The Student Room Group

why do i not see a future for myself?

I’m 19 years old and I have no idea what I want to do in life. I see no future for myself, I feel like I have no purpose and it sucks to feel this way.
I see people getting their life together w studies and jobs and I have no idea what I want to do in the future I don’t know what I want to be or what I want to do. I’ve applied for uni this year but what for?? It’s not like I’ll enjoy the subject or being around people. It’s like I want to be something but I have no clue of what exactly.

We’ve been bought into this world for a reason right? So why am I still finding it so hard to understand my purpose?
You think you got it bad? I have a 43 year old uncle who still doesn't know what he wants to do in life.19 is a great age to awaken to realise life is too short.

Original post by Anonymous
I’m 19 years old and I have no idea what I want to do in life. I see no future for myself, I feel like I have no purpose and it sucks to feel this way.
I see people getting their life together w studies and jobs and I have no idea what I want to do in the future I don’t know what I want to be or what I want to do. I’ve applied for uni this year but what for?? It’s not like I’ll enjoy the subject or being around people. It’s like I want to be something but I have no clue of what exactly.

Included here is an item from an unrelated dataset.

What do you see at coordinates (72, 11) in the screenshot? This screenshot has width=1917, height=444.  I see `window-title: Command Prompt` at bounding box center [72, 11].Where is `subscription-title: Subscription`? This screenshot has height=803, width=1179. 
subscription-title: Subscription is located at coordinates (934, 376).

We’ve been bought into this world for a reason right? So why am I still finding it so hard to understand my purpose?
Hopefully you're not so entitled that you think a low paid job is beneath you. Use them to get to higher positions.
perhaps take some time out to figure out what interests you.

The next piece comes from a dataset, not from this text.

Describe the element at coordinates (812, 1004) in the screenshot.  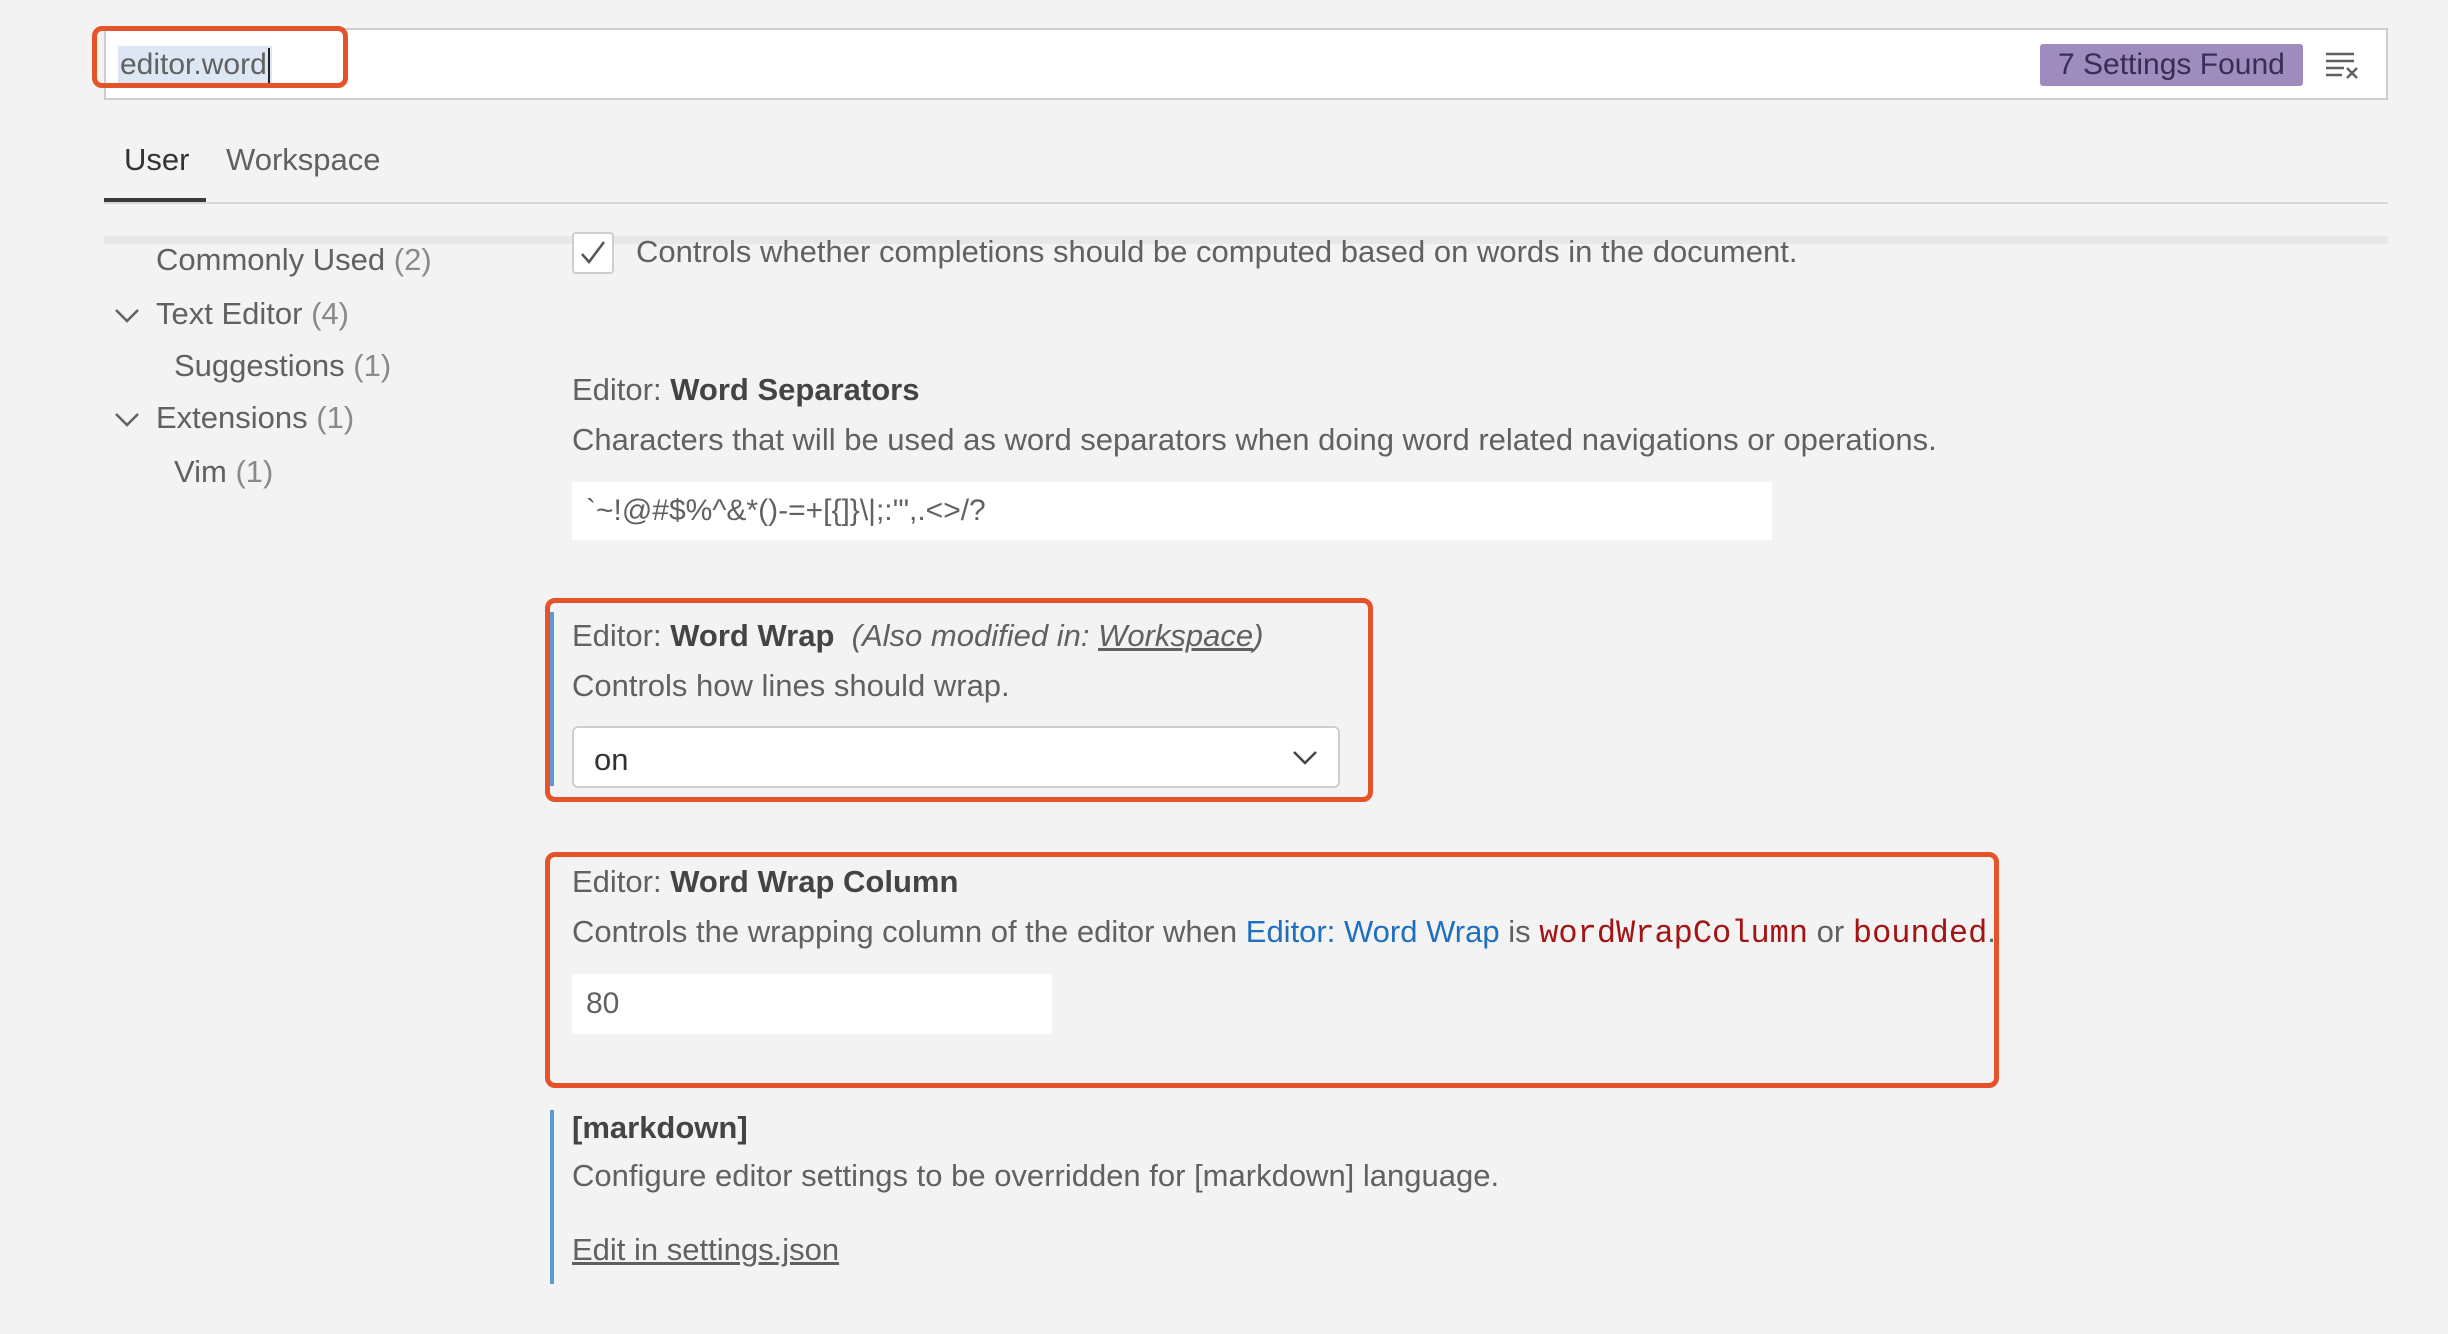
I see `word-wrap-column-input` at that location.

for me, the experience of life itself teaches me my interests and dislikes. so long as you are doing things you get to find out what you enjoy and don't enjoy.. which should lead you in the right direction. you don't have to have it all figured out.. the journey is where it's at
Original post by Anonymous
I’m 19 years old and I have no idea what I want to do in life. I see no future for myself, I feel like I have no purpose and it sucks to feel this way.
I see people getting their life together w studies and jobs and I have no idea what I want to do in the future I don’t know what I want to be or what I want to do. I’ve applied for uni this year but what for?? It’s not like I’ll enjoy the subject or being around people. It’s like I want to be something but I have no clue of what exactly.

We’ve been bought into this world for a reason right? So why am I still finding it so hard to understand my purpose?

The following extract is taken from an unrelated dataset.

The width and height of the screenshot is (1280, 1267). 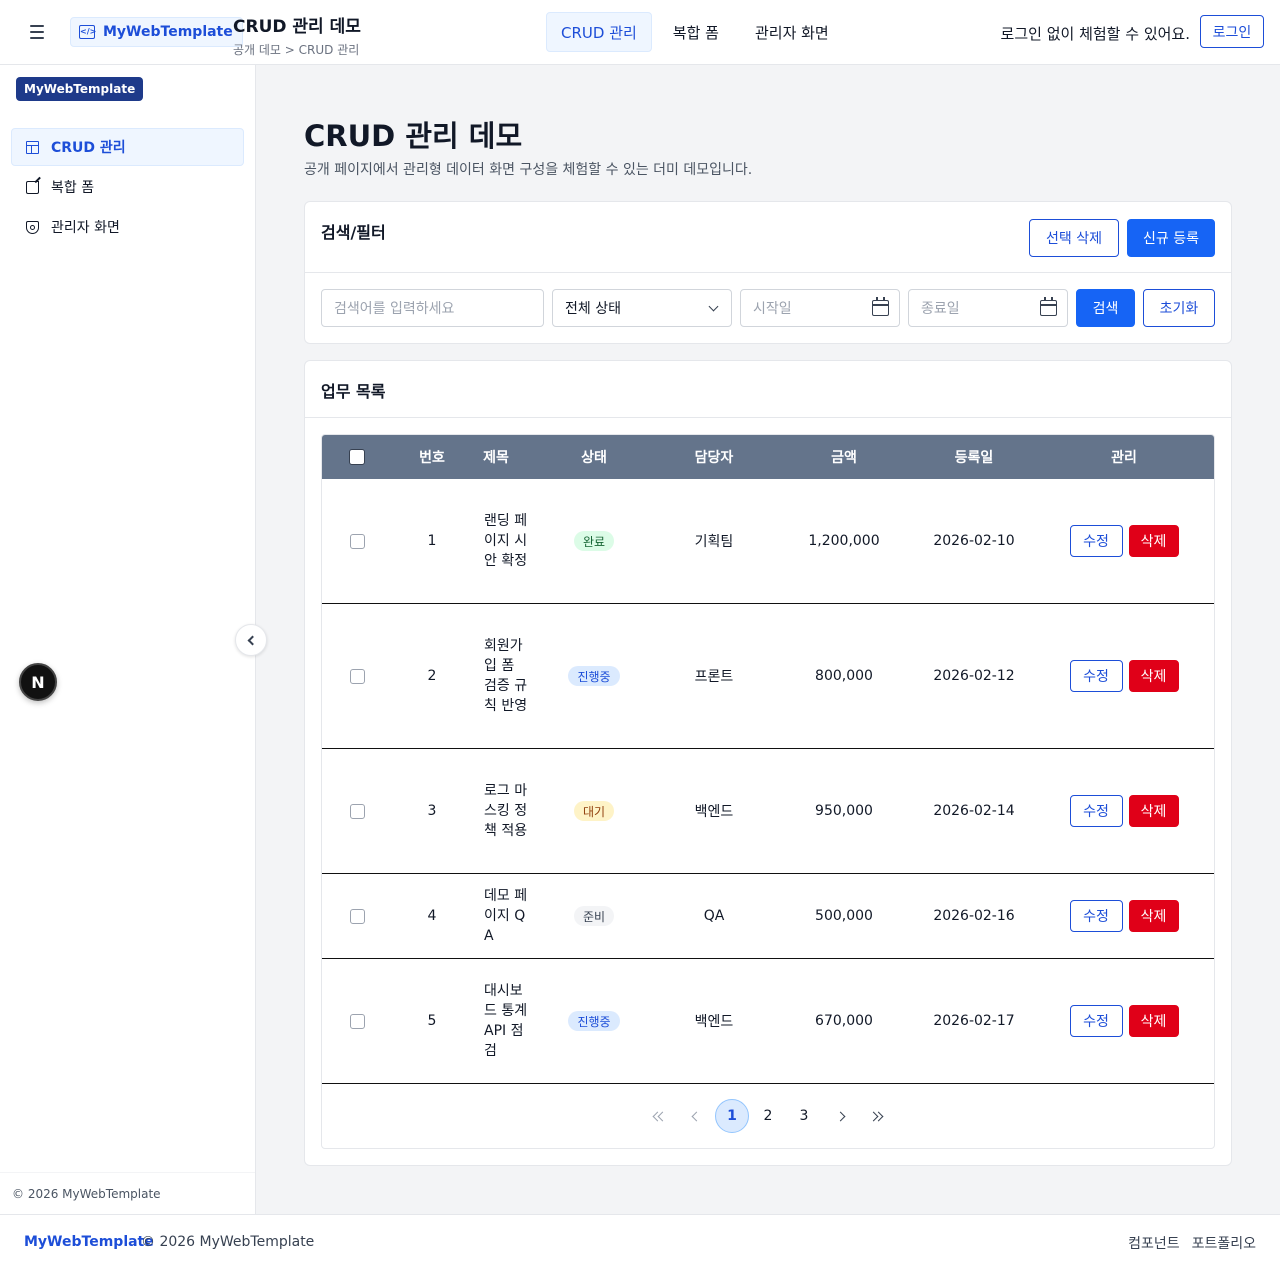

For some people, it takes time to figure out what they want to do in life. If you aren't 100% sure that you want to go to uni, it might be worth taking a gap year to decide what you are interested in - you could look to do work experience, volunteering or paid work. By trying different things, you can figure out what you do like and make your career choices based on this.
Reply 5
Original post by Jamesman1
You think you got it bad? I have a 43 year old uncle who still doesn't know what he wants to do in life.19 is a great age to awaken to realise life is too short. Man up, stop whineing and do something


"man up"?? "stop whineing"???? really?? many young people go through these situations in life and telling them to "man up" is really not helpful at all. If you dont have any advice to give then dont respond at all.
Reply 6
Original post by Jamesman1
You think you got it bad? I have a 43 year old uncle who still doesn't know what he wants to do in life.19 is a great age to awaken to realise life is too short. Man up, stop whineing and do something

This is exactly the kind of response that makes people feel terrified to talk openly about their mental health. If this is your attitude I suggest you stop reading this section of the forum and leave such threads to people who can actually empathise.
Original post by Anonymous
I’m 19 years old and I have no idea what I want to do in life. I see no future for myself, I feel like I have no purpose and it sucks to feel this way.
I see people getting their life together w studies and jobs and I have no idea what I want to do in the future I don’t know what I want to be or what I want to do. I’ve applied for uni this year but what for?? It’s not like I’ll enjoy the subject or being around people. It’s like I want to be something but I have no clue of what exactly.

We’ve been bought into this world for a reason right? So why am I still finding it so hard to understand my purpose?


It's normal to feel that way but you shouldn't support your negative thoughts. Maybe start with planning small goals and achieve them, simple things like daily exercise, or organizing your room.I am really sorry you feel that way. I hope you'll be inspired soon!